Readers vote on the best Web Application Firewalls products in 2012: Standalone Web application firewalls and WAFs that are part of application acceleration/delivery systems.
In this part:
Gold: FortiWeb-400C, Fortinet
Fortinet's FortiWeb-400C won the gold in the Web Application firewall category, scoring especially high marks for its ability to block intrusions, attacks and unauthorized network traffic. Readers also rated the product highly in a number of other areas, including its application-layer controls, central management capabilities and logging, monitoring and reporting features. Overall, they feel they're getting their money's worth.
FortiWeb-400C offers flexible deployment options and is well suited for midsized organizations. It secures Web applications and protects corporate assets by blocking threats such as XSS, SQL injection, buffer overflows and DoS attacks. The product includes active/passive high availability support to ensure critical applications remain available. A Web vulnerability scanner complements the WAF capability by providing analysis of existing application vulnerabilities. User activity is automatically profiled to create a baseline of permissible activity. FortiWeb-400C is part of Fortinet FortiWeb WAF product line, which includes appliances for large enterprises and service providers as well as virtual appliances for implementing Web security within a virtual environment.
Expert's market reflection: "Enterprises are leveraging Web application firewalls investments as a cost effective means to secure Web applications. Many security experts still say 'WAFs are useless,' but we find that—when properly deployed -- they raise the bar for security." -- Adrian Lane, CTO and security strategist, Securosis
Silver: F5 Networks BIG-IP Application Security Manager
Readers awarded the silver to F5 Networks BIG-IP Application Security Manager (ASM), giving the WAF high scores for its central management capabilities. They also like the product's ability to block intrusions and attacks and appreciate the vendor support and service they get with it.
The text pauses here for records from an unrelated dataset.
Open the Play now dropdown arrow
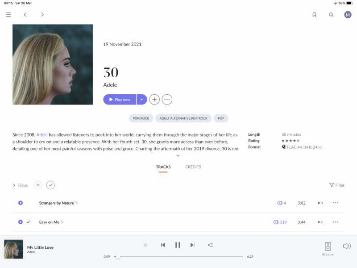The width and height of the screenshot is (357, 268). [x=141, y=100]
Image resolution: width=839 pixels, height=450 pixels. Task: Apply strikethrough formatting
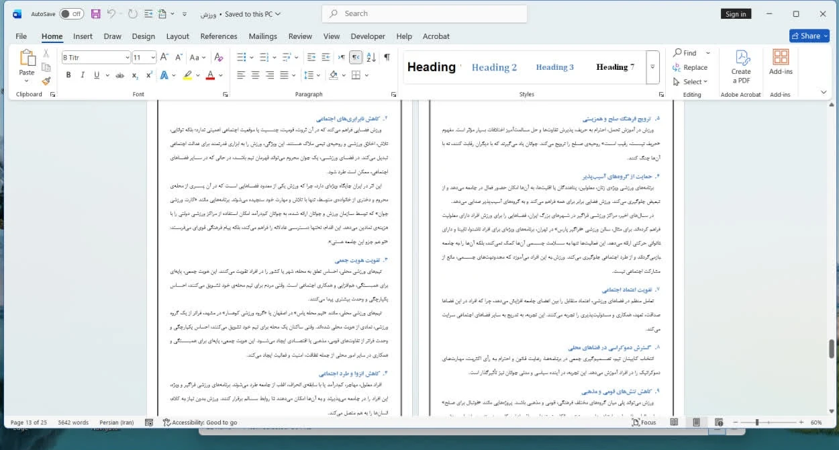(119, 75)
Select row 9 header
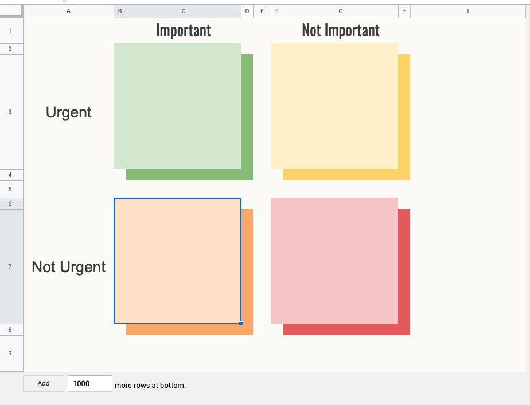The height and width of the screenshot is (405, 530). (x=10, y=353)

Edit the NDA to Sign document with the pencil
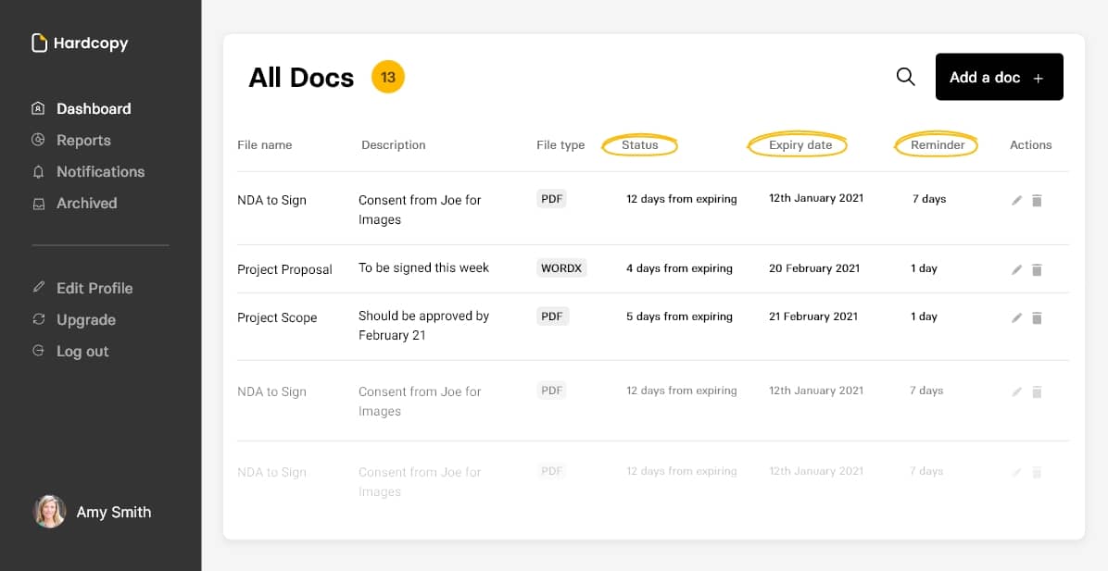(x=1016, y=199)
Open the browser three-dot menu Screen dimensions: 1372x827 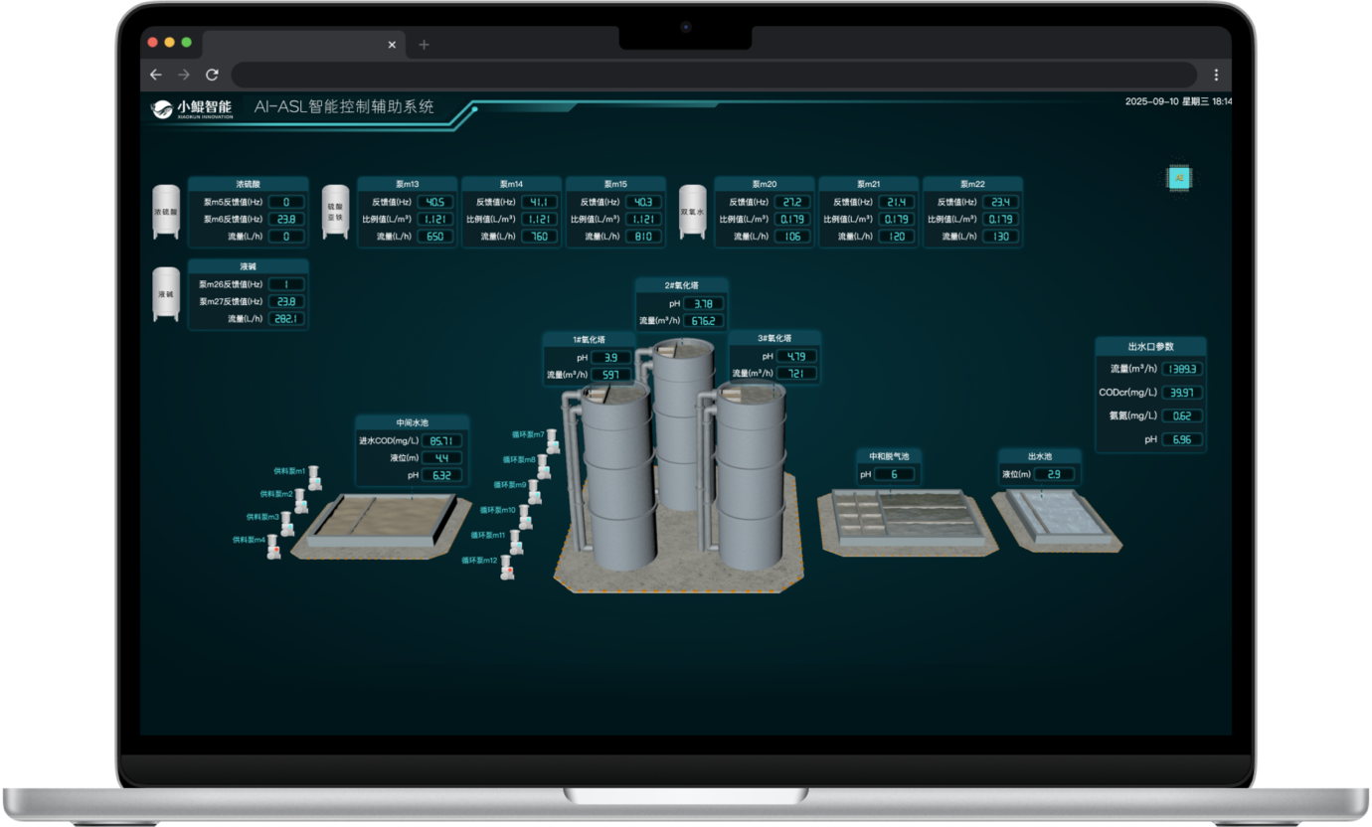click(1216, 75)
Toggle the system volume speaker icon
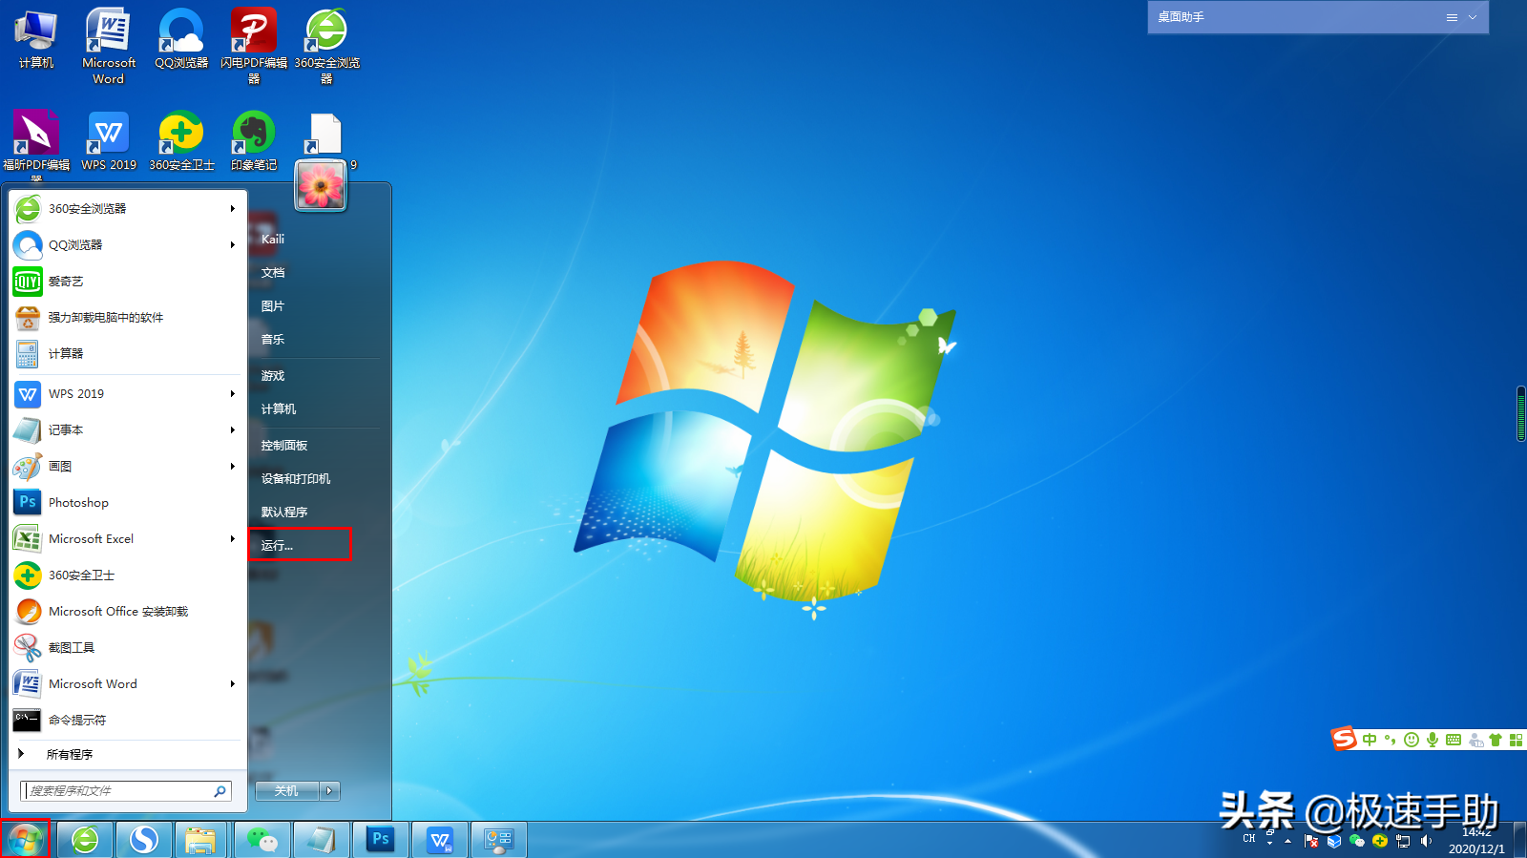Image resolution: width=1527 pixels, height=858 pixels. point(1426,841)
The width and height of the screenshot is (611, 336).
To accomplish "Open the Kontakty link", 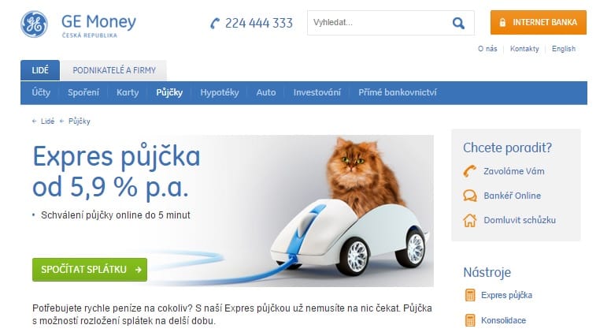I will [x=524, y=49].
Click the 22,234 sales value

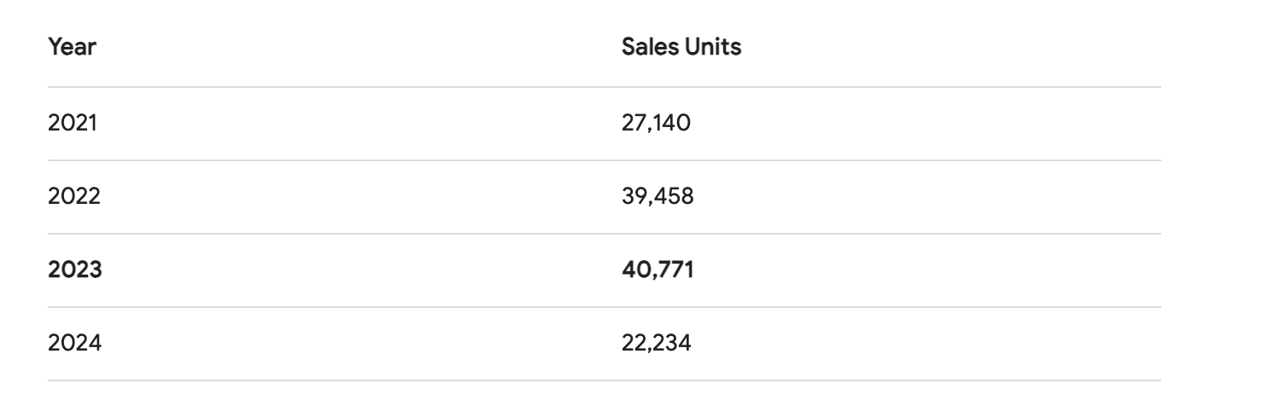657,344
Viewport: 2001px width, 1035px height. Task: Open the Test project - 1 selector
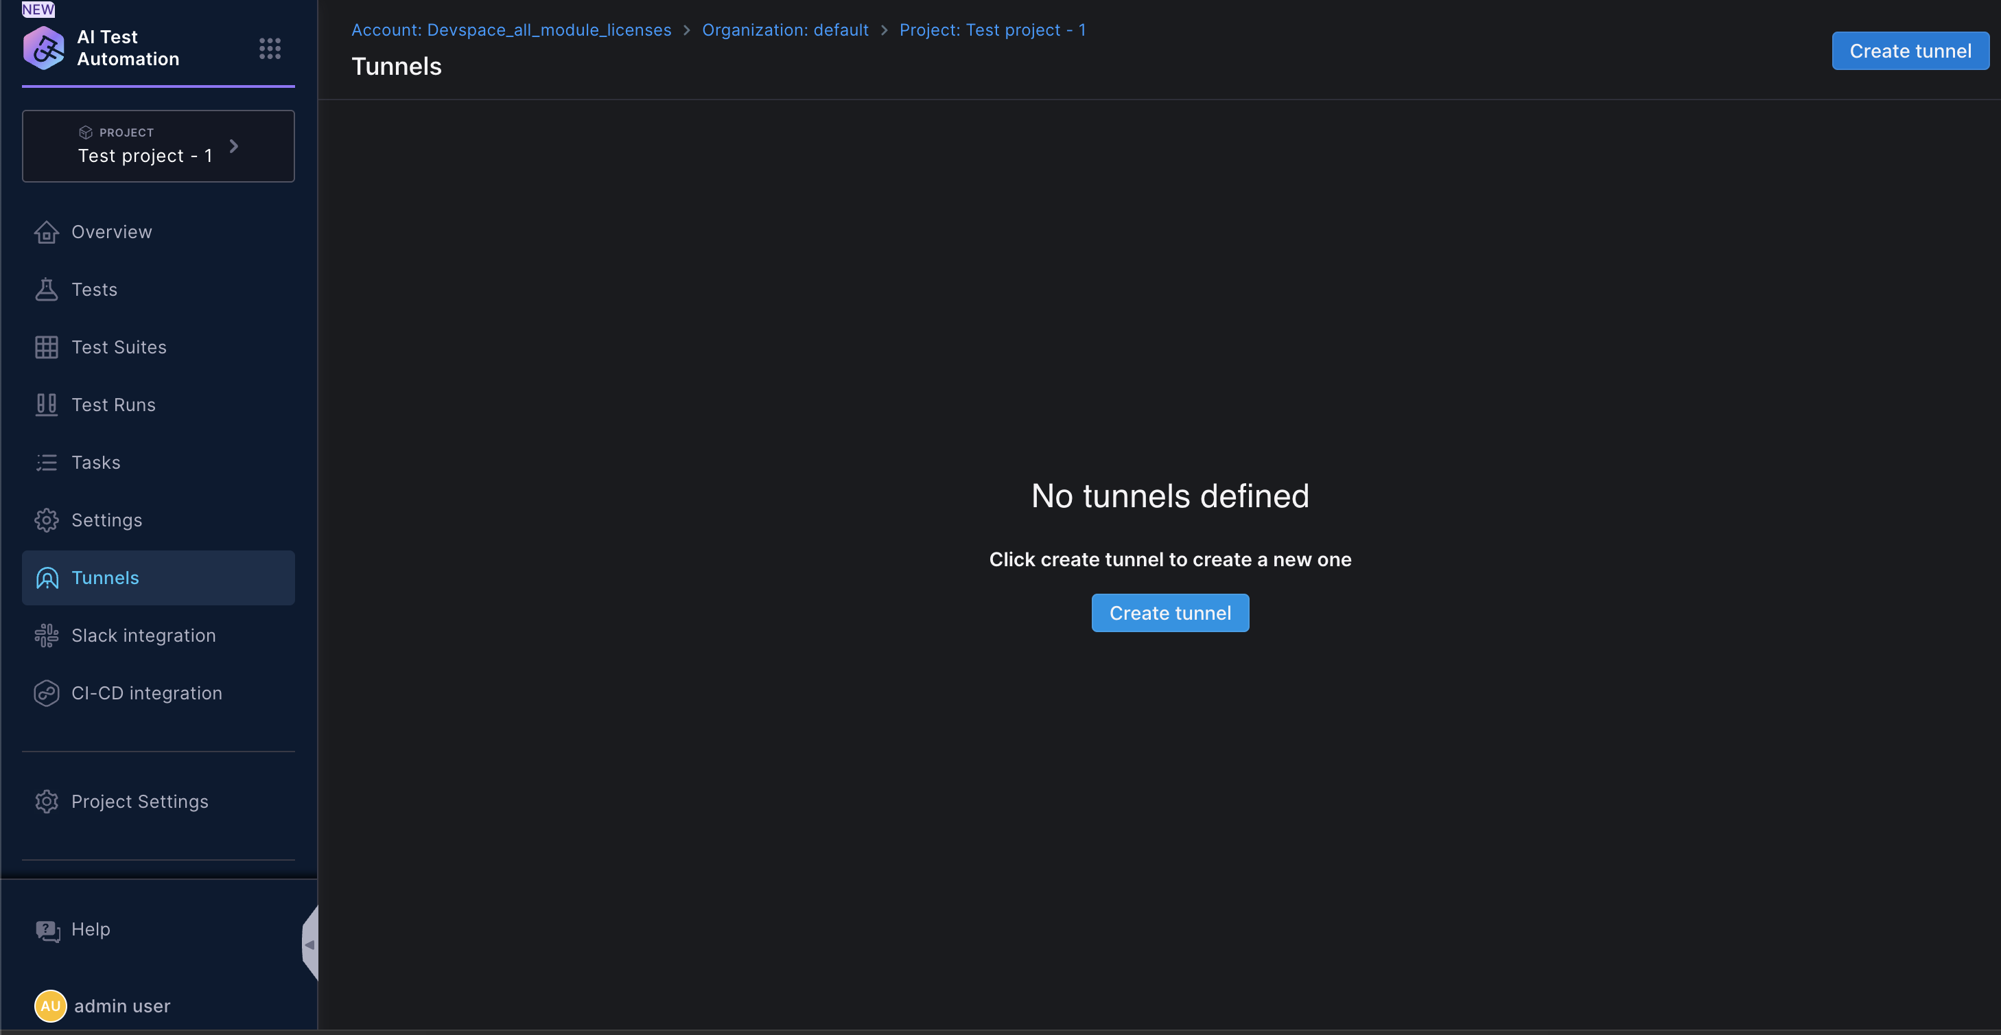coord(144,155)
The BIG-IP ASM integrates with a range of vulnerability scanners and provides granular details about attacks and violations. It correlates multiple violations and blocks attacks based on geolocation data.
Bronze: Barracuda Web Application Firewall, Barracuda Networks
The Barracuda Web Application Firewall won the bronze, garnering strong rating for its ability to block intrusions, attacks and unauthorized network traffic. With threat profiles that are continuously updated, the WAF protects against a broad range of attacks including SQL injection, XSS, session tampering and buffer overflows. Content caching, data compression and SSL acceleration work to optimize application performance. User authentication via LDAP, RADIUS and other systems provides administrators with the ability to enforce granular user application access policies.